Bastion

Właściciel zdjęcia: Supergiant Games

Recenzja Bastion na Nintendo Switch

Bastion to fabularna gra dla jednego gracza, stworzona przez studio Supergiant Games. Dokładnie przez tych samych ludzi od Hadesa i Transistora. Pierwotna wersja została wydana w 2011 roku. W 2018 roku trafiła ona na Nintendo Switch.


Fabuła


Jesteśmy Dzieciakiem (The Kid). Żyjemy w mieście Caelondia. Pewnego dnia budzi nas katastrofa zwana Calamity, która rozdziera ziemię na strzępy. Dookoła jest pusto i nie ma żywej duszy. Napotykamy tylko kruche, skamieniałe posągi ludzi, których kiedyś znaliśmy. Ruszamy przed siebie, aż w końcu trafiamy do tytułowego Bastionu. Spotykamy tam starca o imieniu Rucks, który prosi nas o zbieranie tajemniczych rdzeni. Sklejają one kawałki ziemi ze sobą, odbudowując naszą siedzibę i umożliwiając dalszą podróż. Ma ona na celu poszukiwaniu rdzeni, ocalałych ludzi i odpowiedzi na dręczące nas pytania o źródło katastrofy.  
SCREEN 01

Mechanika gry


Widok, jaki dostajemy, to rzut izometryczny na dwuwymiarowy świat, a sama produkcja to hack n' slash. Sterowanie postacią jest bardzo proste. Gałką się poruszamy, a pod przyciskami mamy: atak pierwszą bronią, atak drugą bronią, leczenie i turlanie się. Pod “ZL” i “ZR” dostajemy korzystanie z “Głowy Byka” (nasza tarcza) oraz umiejętności specjalnej. Proste, prawda?

W naszym “Bastionie” możemy zmieniać przypisane bronie, umiejętność specjalną czy używane toniki. Aby jednak otrzymać te możliwości, rozwijamy Bastion poprzez przechodzenie kolejnych map i zdobywanie specjalnych rdzeni. Dzięki nim zyskujemy kolejne sloty na budynki oraz mamy możliwość wybudowania jednego z nich. Do wyboru dostajemy choćby arsenał czy destylarnie. To właśnie w tych budynkach możemy dokonywać wszelkich potrzebnych nam modyfikacji. W którym miejscu postawimy jaki budynek jest w pełni zależne od nas. Nie ma to wpływu na rozgrywkę, ale może być przyjemne dla oka. Jedną z ważniejszych postaci jest tu Rucks, który okazuje się również narratorem całej opowieści. Dzięki niemu poznajemy otaczający nas świat oraz jego historię. Opowiada o tym w ramach rozmów z naszą postacią oraz gdy odbywamy podróż. Czasem zdarzało mi się przystanąć na chwilę, żeby posłuchać, co ma ciekawego do powiedzenia.

→ Podane pozycje:

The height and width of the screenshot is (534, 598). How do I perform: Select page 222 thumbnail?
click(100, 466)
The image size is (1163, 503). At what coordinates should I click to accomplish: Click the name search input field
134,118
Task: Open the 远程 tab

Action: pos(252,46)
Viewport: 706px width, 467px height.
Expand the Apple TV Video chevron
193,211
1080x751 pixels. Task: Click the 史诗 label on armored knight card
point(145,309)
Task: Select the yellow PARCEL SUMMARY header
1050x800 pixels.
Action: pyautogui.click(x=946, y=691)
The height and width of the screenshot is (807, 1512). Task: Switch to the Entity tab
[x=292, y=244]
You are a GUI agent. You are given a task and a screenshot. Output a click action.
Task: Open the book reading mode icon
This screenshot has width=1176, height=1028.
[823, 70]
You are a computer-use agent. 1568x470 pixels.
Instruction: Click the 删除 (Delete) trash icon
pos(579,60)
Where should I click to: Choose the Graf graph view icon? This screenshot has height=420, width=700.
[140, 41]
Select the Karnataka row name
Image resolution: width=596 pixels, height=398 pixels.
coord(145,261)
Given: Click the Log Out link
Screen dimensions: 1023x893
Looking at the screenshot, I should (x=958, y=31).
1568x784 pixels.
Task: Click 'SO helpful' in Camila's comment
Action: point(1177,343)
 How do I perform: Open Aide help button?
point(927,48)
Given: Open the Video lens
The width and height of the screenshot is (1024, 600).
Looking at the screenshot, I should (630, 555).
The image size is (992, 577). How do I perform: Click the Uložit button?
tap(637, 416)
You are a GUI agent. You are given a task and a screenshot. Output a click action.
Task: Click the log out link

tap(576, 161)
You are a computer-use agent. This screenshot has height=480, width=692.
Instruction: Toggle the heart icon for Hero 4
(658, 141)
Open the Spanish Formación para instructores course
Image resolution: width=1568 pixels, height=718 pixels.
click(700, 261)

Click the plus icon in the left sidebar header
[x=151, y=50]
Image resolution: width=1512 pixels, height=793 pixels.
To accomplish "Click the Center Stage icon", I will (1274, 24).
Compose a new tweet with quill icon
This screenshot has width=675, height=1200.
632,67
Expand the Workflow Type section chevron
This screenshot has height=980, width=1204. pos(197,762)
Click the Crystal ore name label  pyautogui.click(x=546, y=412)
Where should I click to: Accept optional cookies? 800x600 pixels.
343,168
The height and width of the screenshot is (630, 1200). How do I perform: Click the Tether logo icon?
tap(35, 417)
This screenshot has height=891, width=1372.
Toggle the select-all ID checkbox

→ Polecenie:
Wypisz dosłownie z recenzji Bastionu wszystko od „Właściciel zdjęcia: Supergiant” w dół aż po „na Nintendo Switch.”.

→ Odpowiedź:
Właściciel zdjęcia: Supergiant Games

Recenzja Bastion na Nintendo Switch

Bastion to fabularna gra dla jednego gracza, stworzona przez studio Supergiant Games. Dokładnie przez tych samych ludzi od Hadesa i Transistora. Pierwotna wersja została wydana w 2011 roku. W 2018 roku trafiła ona na Nintendo Switch.